Dullien and Hüther are in a good mood, but pessimistic about Germany's ability to invest in the future.

Economists critique Lindner's narrow approach.

Germany's public infrastructures are in need of significant investments. Two leading economic research institutes estimate the required amount to be around several hundred billion euros. Their directors are advocating for credit-funded investments, in contrast to the current stance of the Federal Minister of Finance.

The Federal Republic of Germany has a hefty investment requirement: the German Economic Institute (IW) and the Institute for Macroeconomics and Economic Research (IMK) estimate the investment needs for the next decade to amount to 600 billion euros.
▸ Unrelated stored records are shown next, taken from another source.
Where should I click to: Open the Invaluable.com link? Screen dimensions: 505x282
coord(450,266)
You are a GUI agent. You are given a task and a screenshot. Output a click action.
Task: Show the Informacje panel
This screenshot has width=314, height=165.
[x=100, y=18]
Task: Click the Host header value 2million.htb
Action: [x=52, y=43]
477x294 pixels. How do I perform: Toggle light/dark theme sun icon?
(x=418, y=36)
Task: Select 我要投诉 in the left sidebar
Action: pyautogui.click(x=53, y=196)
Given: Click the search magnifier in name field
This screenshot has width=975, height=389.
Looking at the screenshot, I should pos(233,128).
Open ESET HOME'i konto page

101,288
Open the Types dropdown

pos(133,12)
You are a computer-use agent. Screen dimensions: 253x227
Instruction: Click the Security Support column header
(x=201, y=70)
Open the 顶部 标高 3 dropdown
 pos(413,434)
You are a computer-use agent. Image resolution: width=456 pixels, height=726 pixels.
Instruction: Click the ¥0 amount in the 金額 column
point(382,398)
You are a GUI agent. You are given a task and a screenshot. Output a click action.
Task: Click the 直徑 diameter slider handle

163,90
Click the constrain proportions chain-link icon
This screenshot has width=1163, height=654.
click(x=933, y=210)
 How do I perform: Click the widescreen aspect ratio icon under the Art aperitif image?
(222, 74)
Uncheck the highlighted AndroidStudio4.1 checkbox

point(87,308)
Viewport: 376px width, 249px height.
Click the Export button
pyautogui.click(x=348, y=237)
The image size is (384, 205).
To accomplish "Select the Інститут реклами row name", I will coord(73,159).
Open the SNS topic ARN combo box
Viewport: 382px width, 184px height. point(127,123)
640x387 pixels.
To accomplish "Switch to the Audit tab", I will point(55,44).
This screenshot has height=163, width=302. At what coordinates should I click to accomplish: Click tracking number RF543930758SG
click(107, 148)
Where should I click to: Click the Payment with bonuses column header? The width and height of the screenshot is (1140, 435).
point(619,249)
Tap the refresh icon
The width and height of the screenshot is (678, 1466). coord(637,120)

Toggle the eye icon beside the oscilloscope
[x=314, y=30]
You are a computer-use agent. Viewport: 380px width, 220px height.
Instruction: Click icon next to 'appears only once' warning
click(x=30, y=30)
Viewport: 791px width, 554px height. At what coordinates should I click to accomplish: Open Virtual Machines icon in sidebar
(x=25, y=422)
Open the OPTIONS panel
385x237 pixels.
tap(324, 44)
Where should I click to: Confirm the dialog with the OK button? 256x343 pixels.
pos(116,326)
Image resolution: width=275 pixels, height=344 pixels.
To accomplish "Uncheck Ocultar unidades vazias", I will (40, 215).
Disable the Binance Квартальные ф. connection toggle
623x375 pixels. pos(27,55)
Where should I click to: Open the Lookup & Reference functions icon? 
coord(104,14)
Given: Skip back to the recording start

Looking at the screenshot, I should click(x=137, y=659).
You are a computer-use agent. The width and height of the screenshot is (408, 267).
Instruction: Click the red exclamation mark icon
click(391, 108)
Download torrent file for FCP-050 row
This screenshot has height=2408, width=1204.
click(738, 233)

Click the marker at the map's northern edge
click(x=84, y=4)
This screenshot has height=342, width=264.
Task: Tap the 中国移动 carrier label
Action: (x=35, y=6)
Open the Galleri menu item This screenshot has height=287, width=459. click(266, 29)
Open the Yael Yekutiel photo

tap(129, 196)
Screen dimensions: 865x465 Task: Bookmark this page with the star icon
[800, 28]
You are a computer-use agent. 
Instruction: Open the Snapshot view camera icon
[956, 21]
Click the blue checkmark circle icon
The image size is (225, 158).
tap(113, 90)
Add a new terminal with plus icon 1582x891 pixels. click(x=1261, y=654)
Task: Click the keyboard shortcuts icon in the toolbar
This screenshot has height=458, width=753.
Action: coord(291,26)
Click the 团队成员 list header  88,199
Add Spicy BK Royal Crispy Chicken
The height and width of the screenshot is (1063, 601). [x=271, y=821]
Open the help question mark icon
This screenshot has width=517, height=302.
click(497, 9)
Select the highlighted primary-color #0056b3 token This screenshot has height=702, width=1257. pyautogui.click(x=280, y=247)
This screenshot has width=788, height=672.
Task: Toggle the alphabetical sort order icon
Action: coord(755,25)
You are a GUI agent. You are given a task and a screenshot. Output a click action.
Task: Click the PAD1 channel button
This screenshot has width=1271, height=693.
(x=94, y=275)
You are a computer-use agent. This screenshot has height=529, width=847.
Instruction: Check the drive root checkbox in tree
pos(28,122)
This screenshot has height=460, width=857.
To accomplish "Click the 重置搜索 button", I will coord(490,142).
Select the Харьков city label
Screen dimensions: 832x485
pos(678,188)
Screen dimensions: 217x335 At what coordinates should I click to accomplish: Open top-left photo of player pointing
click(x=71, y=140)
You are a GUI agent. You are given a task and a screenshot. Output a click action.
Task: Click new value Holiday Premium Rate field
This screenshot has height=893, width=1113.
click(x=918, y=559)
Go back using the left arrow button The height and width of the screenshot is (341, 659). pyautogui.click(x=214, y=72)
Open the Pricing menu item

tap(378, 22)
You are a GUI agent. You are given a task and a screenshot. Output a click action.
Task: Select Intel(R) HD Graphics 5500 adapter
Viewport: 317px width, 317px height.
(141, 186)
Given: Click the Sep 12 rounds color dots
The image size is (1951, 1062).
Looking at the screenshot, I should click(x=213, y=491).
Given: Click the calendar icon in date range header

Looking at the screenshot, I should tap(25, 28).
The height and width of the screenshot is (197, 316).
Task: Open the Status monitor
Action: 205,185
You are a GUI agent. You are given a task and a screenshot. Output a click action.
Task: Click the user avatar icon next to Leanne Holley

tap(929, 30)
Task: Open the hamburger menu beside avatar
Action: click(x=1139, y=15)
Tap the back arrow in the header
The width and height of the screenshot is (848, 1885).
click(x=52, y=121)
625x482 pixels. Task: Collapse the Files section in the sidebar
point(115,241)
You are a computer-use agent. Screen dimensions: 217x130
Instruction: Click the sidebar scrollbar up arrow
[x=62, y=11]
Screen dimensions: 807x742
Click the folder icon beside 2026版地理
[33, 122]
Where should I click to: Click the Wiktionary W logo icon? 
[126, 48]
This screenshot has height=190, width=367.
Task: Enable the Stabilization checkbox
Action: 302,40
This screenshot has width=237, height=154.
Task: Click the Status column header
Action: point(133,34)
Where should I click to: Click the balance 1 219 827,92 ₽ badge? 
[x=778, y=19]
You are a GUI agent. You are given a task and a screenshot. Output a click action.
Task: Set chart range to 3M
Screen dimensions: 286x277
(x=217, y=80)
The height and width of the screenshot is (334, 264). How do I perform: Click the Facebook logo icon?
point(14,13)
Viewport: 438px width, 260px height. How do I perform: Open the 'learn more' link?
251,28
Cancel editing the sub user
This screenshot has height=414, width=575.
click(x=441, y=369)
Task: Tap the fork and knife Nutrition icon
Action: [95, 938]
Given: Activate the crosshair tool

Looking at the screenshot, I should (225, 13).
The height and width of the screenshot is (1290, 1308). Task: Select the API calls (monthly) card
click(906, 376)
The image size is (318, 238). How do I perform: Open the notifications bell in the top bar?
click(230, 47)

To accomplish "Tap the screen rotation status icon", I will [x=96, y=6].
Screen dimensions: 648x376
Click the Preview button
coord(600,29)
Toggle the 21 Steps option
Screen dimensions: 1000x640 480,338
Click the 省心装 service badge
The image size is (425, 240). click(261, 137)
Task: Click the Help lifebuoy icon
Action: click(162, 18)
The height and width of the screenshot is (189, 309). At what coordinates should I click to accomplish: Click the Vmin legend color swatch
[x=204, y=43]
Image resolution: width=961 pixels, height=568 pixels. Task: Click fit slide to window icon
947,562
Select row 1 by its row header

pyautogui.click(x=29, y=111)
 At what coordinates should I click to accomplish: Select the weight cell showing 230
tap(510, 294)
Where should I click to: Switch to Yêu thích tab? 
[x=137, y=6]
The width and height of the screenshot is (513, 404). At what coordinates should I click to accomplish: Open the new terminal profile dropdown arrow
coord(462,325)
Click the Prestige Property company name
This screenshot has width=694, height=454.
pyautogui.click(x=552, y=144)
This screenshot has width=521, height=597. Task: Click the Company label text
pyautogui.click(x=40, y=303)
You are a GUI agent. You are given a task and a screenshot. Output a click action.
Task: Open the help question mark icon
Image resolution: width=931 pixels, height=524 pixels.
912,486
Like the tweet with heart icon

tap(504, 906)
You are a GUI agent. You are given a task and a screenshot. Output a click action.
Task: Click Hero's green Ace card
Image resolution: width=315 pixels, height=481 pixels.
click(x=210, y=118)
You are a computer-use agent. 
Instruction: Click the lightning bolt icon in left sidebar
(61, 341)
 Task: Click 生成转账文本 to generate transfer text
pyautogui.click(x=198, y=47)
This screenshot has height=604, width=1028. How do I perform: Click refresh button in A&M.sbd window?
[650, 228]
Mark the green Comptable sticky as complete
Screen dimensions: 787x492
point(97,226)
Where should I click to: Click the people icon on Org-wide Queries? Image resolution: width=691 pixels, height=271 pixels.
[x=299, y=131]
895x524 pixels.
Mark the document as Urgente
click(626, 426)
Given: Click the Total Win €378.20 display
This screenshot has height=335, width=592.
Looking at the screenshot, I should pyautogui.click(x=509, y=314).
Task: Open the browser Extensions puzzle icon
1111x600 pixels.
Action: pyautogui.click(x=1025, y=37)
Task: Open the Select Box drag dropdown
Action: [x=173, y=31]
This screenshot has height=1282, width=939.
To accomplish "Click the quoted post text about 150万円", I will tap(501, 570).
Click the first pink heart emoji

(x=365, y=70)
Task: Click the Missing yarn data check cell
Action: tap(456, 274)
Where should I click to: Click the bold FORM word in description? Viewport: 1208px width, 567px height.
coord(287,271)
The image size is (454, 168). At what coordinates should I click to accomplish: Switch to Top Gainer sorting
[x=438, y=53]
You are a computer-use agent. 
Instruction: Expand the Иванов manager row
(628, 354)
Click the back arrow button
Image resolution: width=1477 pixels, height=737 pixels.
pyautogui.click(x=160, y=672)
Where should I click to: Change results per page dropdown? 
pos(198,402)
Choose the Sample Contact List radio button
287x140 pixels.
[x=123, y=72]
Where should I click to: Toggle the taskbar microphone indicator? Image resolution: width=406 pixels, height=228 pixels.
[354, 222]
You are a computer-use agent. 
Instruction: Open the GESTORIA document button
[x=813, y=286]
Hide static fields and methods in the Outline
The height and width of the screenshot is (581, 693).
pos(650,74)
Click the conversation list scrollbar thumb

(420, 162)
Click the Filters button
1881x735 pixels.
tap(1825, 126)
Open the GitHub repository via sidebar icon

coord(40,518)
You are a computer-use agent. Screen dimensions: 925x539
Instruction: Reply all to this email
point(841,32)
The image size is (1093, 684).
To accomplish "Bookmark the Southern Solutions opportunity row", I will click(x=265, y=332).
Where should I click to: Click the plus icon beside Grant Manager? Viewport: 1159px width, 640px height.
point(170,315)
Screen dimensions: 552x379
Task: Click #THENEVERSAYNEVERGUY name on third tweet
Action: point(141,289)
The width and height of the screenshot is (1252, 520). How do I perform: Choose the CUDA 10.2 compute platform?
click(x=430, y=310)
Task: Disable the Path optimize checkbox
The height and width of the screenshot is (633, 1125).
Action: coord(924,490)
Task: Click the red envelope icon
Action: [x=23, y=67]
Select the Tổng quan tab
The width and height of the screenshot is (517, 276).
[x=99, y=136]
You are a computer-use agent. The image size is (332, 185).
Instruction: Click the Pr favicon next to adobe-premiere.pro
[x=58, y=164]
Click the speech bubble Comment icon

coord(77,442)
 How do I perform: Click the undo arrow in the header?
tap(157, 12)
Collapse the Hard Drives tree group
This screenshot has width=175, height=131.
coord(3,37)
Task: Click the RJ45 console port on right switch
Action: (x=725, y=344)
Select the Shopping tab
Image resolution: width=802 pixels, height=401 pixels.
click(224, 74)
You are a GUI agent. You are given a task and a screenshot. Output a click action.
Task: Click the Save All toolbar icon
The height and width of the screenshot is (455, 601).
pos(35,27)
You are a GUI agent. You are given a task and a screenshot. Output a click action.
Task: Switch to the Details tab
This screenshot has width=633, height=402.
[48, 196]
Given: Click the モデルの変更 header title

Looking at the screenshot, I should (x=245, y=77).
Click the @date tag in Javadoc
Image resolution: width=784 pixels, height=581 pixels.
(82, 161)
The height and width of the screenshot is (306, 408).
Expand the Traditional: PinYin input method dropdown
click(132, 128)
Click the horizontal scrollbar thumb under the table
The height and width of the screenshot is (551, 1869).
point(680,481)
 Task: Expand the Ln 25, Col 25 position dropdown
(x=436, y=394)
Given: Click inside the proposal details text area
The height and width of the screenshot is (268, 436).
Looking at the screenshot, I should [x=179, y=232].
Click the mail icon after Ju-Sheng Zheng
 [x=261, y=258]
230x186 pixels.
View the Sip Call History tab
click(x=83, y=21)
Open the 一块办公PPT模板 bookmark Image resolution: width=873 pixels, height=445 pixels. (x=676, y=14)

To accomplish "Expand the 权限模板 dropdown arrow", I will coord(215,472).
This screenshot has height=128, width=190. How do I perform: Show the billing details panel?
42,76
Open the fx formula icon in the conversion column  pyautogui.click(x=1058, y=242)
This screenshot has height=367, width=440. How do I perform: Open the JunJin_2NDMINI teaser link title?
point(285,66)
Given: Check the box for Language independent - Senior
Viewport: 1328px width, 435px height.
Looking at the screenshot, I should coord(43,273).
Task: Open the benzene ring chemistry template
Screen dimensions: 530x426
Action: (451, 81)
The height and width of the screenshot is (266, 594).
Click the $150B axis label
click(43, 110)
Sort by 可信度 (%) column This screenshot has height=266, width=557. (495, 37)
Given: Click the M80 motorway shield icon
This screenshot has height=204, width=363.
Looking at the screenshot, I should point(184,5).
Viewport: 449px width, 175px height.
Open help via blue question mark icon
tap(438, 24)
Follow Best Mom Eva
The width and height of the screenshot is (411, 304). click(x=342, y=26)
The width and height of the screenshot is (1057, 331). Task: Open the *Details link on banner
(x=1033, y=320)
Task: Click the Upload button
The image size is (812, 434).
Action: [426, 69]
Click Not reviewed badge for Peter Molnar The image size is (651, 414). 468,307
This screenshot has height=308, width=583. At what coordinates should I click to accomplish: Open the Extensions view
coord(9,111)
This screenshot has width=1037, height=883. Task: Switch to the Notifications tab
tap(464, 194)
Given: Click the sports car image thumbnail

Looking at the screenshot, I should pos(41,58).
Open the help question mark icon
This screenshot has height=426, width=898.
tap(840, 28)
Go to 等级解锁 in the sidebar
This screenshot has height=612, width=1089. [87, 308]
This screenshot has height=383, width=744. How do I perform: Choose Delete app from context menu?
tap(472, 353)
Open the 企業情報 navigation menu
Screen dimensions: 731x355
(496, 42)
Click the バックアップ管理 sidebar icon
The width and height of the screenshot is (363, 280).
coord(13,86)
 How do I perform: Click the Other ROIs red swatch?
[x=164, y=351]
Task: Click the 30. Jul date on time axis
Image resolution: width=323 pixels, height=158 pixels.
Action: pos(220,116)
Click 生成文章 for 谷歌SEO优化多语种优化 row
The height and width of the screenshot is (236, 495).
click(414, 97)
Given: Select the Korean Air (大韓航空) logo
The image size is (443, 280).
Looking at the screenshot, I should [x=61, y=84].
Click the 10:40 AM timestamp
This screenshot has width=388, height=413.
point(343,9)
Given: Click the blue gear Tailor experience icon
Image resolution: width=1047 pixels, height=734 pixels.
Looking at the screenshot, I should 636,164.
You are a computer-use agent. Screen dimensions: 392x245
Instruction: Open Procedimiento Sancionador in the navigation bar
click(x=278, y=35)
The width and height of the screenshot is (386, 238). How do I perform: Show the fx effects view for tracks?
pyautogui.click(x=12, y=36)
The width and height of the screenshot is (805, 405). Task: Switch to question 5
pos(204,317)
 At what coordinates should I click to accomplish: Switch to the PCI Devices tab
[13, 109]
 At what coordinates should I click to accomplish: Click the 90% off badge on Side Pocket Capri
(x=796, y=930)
This sum equates to 1.4% of Germany's annual gross domestic product (GDP), which isn't an overly astronomical figure, according to IW Director Michael Hüther and IMK Director Sebastian Dullien at the presentation of their joint study in Berlin.

"However, a reform of the debt brake is crucial to allow for credit financing of this scale," said Dullien. "We both believe it's time to remove the ideological barriers and acknowledge not just the need for this public investment, but also talk seriously about its implementation and financing." Hüther points out that their investment estimates are conservative.

Stumbling Block for Lindner

Hüther and Dullien suggest either a Germany Fund like the one for the German military or the implementation of a golden debt rule. The latter necessitates a reform of the existing debt brake, thereby allowing for investment. A reform of this type would require a two-thirds majority in Parliament, as would the establishment of a new special fund. The SPD and Greens have long advocated for a debt brake reform, while the FDP is staunchly against it. The CDU/CSU presumably won't help the traffic light coalition, but is discussing potential changes post-federal elections. The debt brake stipulates that the federal and state governments must prepare budgets without any new borrowing and, if necessary, only on a small scale.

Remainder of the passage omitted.